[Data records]
— Begin —
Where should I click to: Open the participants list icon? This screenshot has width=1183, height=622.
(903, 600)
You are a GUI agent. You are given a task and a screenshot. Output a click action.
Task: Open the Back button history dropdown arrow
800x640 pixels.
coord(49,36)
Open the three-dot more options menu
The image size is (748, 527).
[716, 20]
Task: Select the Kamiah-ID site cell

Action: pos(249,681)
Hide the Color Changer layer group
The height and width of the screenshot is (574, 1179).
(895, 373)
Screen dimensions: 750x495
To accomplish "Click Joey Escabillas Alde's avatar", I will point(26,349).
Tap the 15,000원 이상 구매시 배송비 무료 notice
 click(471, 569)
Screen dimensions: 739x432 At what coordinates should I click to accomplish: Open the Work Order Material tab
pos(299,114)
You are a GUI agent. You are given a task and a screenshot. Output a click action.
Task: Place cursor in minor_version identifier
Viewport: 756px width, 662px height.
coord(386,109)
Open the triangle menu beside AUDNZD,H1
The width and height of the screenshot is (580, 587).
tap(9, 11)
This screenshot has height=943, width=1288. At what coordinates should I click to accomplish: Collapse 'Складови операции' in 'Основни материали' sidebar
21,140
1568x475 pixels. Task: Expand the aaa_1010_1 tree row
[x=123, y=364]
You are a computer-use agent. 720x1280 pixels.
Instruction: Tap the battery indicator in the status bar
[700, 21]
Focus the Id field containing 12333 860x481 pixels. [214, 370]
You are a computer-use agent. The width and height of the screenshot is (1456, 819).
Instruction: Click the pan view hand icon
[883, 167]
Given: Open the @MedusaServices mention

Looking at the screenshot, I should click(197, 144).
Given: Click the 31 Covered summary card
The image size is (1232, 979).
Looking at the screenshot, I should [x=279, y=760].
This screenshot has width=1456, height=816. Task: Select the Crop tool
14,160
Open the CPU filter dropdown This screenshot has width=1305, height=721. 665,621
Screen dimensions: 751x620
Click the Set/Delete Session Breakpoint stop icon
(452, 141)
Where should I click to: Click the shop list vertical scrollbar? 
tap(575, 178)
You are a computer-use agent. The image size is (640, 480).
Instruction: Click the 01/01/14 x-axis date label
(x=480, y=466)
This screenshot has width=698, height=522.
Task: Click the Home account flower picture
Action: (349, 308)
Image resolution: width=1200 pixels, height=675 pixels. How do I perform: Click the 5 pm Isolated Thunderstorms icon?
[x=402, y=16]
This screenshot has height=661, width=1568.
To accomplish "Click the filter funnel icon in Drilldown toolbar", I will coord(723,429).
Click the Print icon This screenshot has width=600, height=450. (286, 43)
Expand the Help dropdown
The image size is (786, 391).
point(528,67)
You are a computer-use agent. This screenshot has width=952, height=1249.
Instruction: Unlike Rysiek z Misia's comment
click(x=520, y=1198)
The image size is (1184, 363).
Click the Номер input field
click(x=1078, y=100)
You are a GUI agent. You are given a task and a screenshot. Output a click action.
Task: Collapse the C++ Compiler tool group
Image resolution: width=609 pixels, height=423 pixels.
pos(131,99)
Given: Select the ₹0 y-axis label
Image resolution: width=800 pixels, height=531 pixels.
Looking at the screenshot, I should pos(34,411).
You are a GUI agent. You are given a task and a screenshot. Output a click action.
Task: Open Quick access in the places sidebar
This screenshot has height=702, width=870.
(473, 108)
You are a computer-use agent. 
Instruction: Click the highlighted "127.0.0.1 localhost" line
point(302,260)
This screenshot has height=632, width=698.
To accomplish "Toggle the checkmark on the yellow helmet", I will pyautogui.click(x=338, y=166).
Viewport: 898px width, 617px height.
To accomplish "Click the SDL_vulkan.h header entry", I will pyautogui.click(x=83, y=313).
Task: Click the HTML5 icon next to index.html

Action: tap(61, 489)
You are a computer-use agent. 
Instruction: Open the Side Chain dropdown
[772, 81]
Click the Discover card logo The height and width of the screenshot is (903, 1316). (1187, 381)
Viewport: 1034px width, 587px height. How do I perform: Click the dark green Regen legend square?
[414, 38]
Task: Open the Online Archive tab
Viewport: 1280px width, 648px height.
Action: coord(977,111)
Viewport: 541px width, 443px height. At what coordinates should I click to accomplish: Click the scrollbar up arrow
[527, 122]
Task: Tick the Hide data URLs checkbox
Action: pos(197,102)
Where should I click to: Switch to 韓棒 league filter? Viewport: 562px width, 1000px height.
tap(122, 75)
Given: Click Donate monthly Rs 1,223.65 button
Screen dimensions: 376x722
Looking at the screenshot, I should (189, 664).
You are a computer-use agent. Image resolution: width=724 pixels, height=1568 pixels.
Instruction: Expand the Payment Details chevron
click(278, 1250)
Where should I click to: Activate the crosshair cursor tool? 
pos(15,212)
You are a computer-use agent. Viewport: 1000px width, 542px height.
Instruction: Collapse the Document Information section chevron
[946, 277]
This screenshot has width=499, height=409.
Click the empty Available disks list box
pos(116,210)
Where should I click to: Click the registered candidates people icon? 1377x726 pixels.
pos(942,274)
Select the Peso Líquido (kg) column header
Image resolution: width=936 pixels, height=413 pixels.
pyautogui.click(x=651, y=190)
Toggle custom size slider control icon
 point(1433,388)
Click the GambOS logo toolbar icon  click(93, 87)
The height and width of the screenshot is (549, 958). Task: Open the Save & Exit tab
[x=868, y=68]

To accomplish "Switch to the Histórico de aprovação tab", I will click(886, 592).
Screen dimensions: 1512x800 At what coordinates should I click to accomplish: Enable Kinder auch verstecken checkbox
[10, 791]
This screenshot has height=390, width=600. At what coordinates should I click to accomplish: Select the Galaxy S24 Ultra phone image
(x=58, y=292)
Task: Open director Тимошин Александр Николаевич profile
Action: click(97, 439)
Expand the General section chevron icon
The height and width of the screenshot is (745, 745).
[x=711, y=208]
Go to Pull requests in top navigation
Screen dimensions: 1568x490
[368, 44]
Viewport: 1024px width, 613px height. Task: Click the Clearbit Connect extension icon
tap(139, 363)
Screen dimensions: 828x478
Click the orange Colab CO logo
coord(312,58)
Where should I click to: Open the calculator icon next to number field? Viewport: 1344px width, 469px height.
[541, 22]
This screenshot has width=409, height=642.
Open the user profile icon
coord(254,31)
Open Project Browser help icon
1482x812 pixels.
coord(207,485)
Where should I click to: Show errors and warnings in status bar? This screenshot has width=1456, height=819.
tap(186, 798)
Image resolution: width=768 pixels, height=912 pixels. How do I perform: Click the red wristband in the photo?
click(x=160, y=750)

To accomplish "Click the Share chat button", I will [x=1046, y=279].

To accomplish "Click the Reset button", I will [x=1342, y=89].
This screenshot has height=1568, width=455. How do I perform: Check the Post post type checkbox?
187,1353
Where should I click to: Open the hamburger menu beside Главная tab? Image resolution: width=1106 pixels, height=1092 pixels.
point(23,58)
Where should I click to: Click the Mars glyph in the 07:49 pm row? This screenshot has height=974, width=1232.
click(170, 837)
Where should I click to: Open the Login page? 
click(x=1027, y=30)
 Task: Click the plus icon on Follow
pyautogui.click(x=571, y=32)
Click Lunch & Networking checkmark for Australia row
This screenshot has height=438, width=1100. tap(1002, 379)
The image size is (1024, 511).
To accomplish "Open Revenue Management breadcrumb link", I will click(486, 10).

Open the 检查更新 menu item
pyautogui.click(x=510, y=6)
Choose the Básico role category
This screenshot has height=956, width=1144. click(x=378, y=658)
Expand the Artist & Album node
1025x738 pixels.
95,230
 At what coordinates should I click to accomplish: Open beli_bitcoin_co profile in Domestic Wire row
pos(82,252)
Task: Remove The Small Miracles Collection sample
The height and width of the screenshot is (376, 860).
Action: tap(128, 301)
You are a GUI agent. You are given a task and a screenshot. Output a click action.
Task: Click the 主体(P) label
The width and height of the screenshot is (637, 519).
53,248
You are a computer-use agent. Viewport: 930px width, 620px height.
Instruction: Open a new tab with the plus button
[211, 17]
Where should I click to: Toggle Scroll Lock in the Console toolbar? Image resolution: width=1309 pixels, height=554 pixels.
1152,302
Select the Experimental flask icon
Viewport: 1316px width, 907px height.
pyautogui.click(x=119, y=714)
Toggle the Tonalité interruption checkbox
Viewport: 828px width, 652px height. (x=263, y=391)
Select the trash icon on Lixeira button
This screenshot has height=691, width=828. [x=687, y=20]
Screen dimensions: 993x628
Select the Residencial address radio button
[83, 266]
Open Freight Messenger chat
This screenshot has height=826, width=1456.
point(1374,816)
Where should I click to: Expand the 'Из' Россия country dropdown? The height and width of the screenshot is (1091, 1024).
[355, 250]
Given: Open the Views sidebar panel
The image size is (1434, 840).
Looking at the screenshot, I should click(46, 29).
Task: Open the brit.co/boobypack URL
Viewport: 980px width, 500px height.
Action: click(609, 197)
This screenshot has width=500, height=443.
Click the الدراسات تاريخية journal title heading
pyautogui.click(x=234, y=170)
— End —
## Requirements:
Copy out without any changes the part of the records that opens with the line containing "will [x=1046, y=279]." and closes with the line containing "point(23,58)", including both of those lines.

## Solution to this exercise:
To accomplish "Click the Share chat button", I will [x=1046, y=279].

To accomplish "Click the Reset button", I will [x=1342, y=89].
This screenshot has height=1568, width=455. How do I perform: Check the Post post type checkbox?
187,1353
Where should I click to: Open the hamburger menu beside Главная tab? Image resolution: width=1106 pixels, height=1092 pixels.
point(23,58)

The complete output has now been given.